— ÉNONCÉ —
Remplacez « badge » par « label » dans les lignes allant de celle qui contient « You are a computer-use » à celle qui contient « point(462,10) », sans rien modifier d'autre. Ne reproduisez pas les images dans la réponse.

— ENTRÉES À TRAITER —
------------------------------------------------------------------------

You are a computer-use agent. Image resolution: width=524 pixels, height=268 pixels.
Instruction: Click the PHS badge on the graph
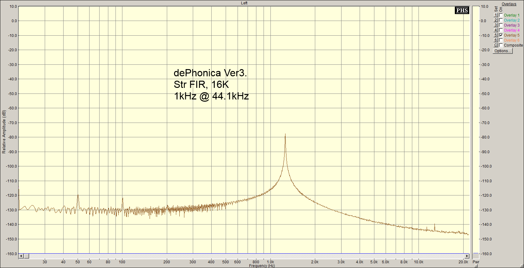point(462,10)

------------------------------------------------------------------------

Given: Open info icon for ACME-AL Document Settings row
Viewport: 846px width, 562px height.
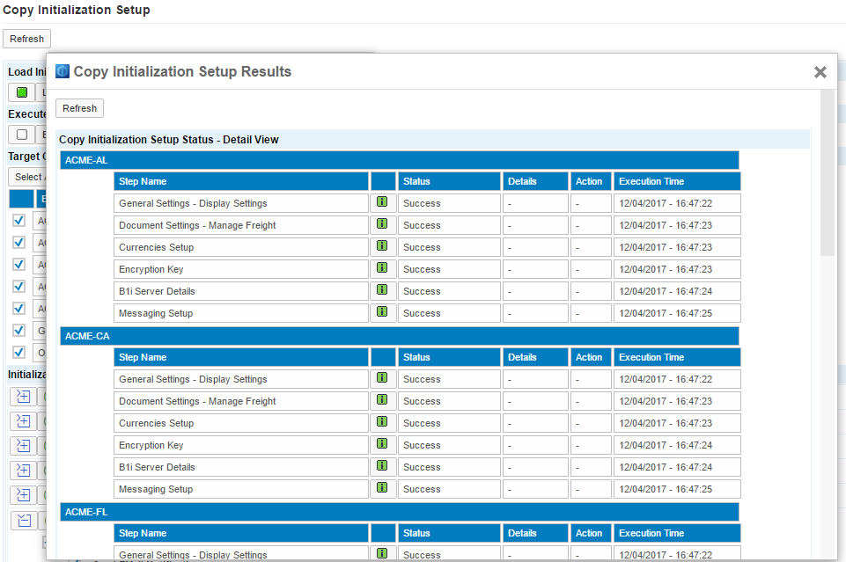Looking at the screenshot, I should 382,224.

------------------------------------------------------------------------

— CORRIGÉ DÉTAILLÉ —
You are a computer-use agent. Image resolution: width=524 pixels, height=268 pixels.
Instruction: Click the PHS label on the graph
point(462,10)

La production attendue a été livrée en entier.